● **Exercise goal**:
Retype the whole listing, please, keeping every line exact and dropping the pictures.

● **Records shown**:
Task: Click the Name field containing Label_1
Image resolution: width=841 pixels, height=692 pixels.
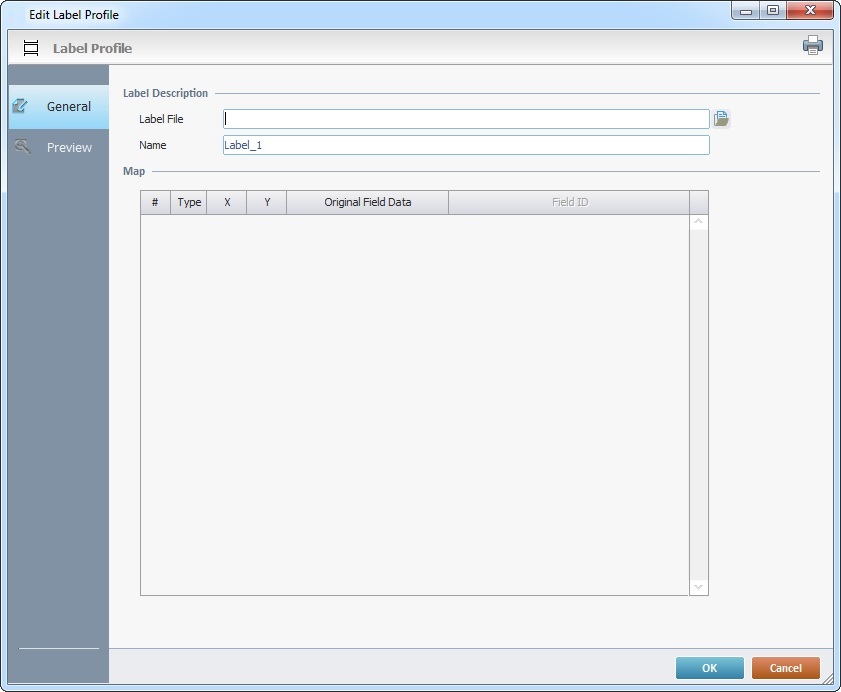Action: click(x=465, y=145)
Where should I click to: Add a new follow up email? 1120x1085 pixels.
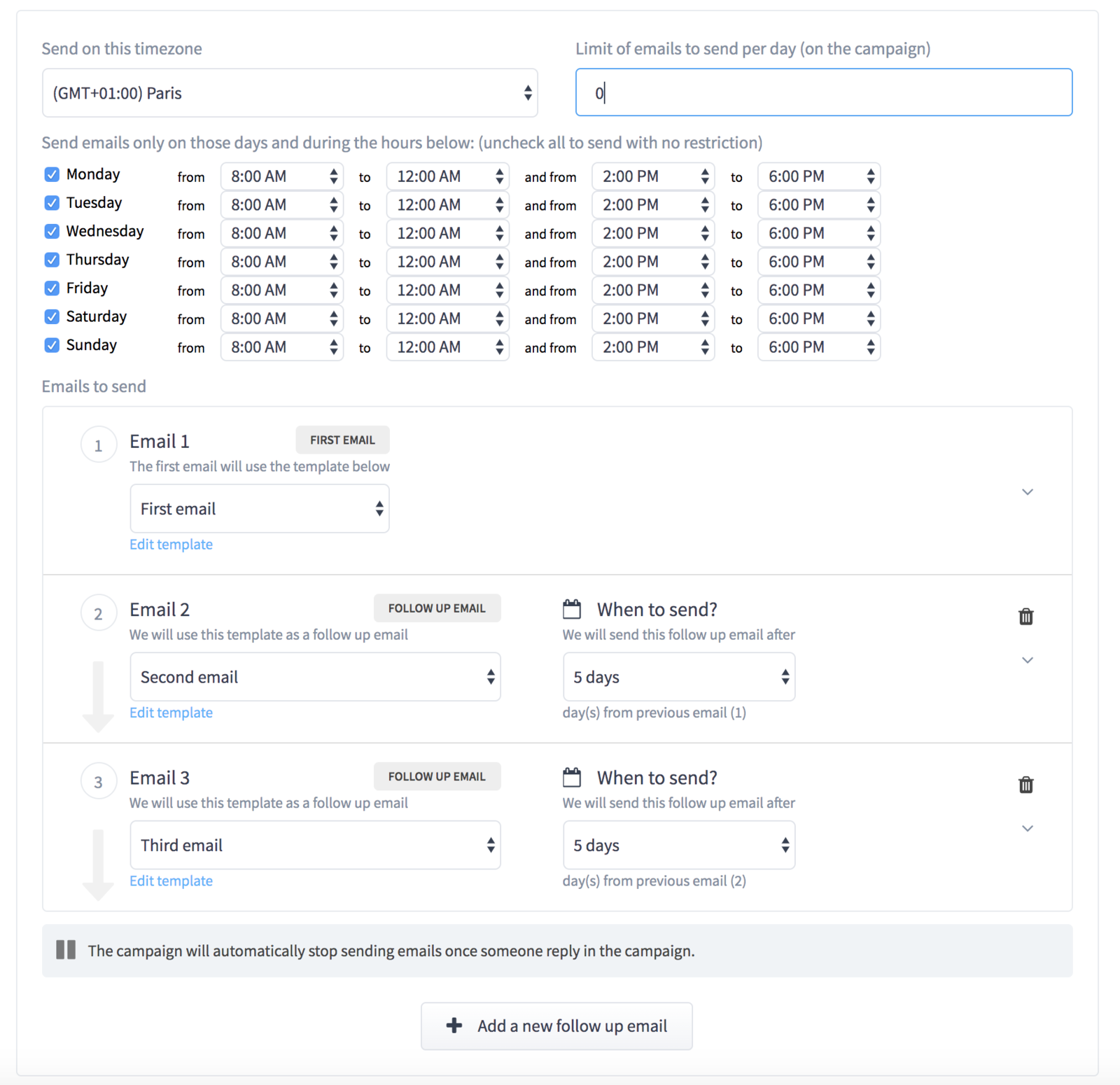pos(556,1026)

● **Result of this task**:
Task: Click the Name field containing Label_1
Image resolution: width=841 pixels, height=692 pixels.
Action: click(x=465, y=145)
Where should I click to: Add a new follow up email? 1120x1085 pixels.
pos(556,1026)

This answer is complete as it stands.